Sydney Staff SRE or something.

How not to screw up DNS

· by Robert Mibus · Read in about 3 min · (488 Words)
dns sysadmin

DNS is a wonderful distributed system, with plenty of safeguards and fallbacks to ensure continuous operation.

But still, screwups happen. Here’s some tips on what to do to try to ensure you aren’t caught out in the cold.

Tip 1: Have multiple servers.

Without a doubt, this is the biggest tip about DNS. Designed in from the beginning was an assumption that you’d have multiple nameservers for a given zone. So… have them!

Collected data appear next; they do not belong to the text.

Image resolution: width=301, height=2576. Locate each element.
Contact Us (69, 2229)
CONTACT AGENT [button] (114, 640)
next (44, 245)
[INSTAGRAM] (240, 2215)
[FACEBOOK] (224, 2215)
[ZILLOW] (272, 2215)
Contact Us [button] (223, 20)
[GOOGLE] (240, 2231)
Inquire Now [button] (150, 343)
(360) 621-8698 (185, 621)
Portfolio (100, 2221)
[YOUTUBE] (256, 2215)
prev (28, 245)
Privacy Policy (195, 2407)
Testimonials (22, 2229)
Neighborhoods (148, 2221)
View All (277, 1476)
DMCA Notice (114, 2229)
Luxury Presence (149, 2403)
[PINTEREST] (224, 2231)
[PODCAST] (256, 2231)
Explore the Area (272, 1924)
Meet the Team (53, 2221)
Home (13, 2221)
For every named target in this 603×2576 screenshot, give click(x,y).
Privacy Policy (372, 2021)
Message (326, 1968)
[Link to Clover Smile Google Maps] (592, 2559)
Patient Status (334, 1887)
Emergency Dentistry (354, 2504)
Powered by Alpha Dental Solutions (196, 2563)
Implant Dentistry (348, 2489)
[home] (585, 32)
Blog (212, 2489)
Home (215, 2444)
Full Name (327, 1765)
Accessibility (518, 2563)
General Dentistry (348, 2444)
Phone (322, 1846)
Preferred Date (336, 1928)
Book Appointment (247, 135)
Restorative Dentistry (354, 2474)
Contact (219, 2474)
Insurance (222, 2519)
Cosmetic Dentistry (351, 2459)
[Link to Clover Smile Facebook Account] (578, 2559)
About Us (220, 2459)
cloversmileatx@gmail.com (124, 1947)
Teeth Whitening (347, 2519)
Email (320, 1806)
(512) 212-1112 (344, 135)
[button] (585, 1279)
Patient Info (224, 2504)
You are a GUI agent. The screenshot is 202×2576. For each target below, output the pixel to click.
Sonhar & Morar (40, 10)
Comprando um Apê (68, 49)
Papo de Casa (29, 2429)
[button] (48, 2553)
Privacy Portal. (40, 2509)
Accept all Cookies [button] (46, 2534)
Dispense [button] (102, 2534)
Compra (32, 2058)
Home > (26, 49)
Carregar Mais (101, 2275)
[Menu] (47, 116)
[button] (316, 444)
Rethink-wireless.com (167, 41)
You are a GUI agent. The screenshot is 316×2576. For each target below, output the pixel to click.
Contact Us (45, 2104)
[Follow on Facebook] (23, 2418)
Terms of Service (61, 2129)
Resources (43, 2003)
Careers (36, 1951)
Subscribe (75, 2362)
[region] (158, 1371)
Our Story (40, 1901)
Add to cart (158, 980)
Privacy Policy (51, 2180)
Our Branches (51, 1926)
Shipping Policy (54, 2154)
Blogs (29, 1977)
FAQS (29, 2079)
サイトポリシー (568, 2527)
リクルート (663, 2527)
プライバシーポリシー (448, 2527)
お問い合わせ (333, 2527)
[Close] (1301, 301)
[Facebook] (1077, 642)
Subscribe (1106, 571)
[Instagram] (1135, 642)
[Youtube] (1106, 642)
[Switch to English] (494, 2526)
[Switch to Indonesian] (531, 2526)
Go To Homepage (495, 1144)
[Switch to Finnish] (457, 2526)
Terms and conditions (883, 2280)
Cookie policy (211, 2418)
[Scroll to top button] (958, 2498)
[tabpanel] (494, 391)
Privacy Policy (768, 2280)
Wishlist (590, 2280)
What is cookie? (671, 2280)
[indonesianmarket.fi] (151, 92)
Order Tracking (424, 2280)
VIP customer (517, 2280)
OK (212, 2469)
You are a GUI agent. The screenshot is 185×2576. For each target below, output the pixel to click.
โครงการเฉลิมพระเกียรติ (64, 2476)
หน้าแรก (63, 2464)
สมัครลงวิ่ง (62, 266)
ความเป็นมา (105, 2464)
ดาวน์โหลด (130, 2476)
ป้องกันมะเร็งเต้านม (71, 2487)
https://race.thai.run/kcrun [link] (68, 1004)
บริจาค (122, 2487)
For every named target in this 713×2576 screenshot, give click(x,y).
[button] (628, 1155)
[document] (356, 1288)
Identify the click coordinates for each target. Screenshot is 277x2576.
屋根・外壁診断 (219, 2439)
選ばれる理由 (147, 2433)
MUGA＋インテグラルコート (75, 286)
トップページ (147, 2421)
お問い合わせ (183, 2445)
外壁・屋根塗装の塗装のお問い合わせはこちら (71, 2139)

Put them as far apart as you reasonably can - different hosts, different networks, different power. The more they share, the more risk you’re in.

Countertip: Hosting your DNS server only over your ADSL link.

Tip 2: Do backups.

Pretty standard sysadmin fare. RAID isn’t a backup, and neither is a slaved nameserver.

Tip 3: Nameservers must all agree.

You know how kids will sometimes ask their parents the same question independently, hoping for a different answer? It’s important that the parents always give the same answer, and it’s downright vital that your nameservers do too. Don’t let them get out of sync!

Typically, zone transfers fix all your woes here, but do make sure they’re working.

Tip 4: Test your changes directly against all nameservers.

It’s just a small change, right? What could go wrong? Lots! So test each server individually. If one doesn’t update, maybe you have a problem that you need to fix. (Or maybe it’s just a bit laggy - it happens). “dig” is your friend.

Countertip: Not realising until too late that you’re breaking Tip 3

Tip 5: Make your NS records match your glue.

If you’ve told your domain registrar that your nameservers are ns1.example.org and ns2.example.org, then make sure you put that in your zone file too - all sorts of wacky caching issues can ensue when you don’t.

Tip 6: If you use a CNAME record, don’t use anything else.

CNAMEs are a really convenient way of saying “www.example.org is really webserver.example.org”. You can’t then say “But www has an MX of foo.example.org” or “www is also a subdomain with nameservers at …”.

That’d be contradictory, because you’ve already said with the CNAME that it’s really webserver.example.org. It can’t be both, if it’s both then it’s actually something different altogether and needs its own records.

Relatedly, don’t point a CNAME at anything other than a plain hostname - Don’t try to CNAME www.example.org to example.org, it’ll just break stuff.

Tip 7: Don’t firewall out DNS queries to your nameserver.

No, really. The whole internet needs to be able to look up domain names, not just some of it, not just most of it. (You’re excused if it’s a private nameserver, of course!).

Counterpoint: Using bogon filters on nameservers and ignoring genuine queries.

Bonus Tip: Monitor your servers.

If you’re running DNS servers in production, monitor them so you know that you haven’t lost one. Once it’s all set up right, you really can lose one without noticing.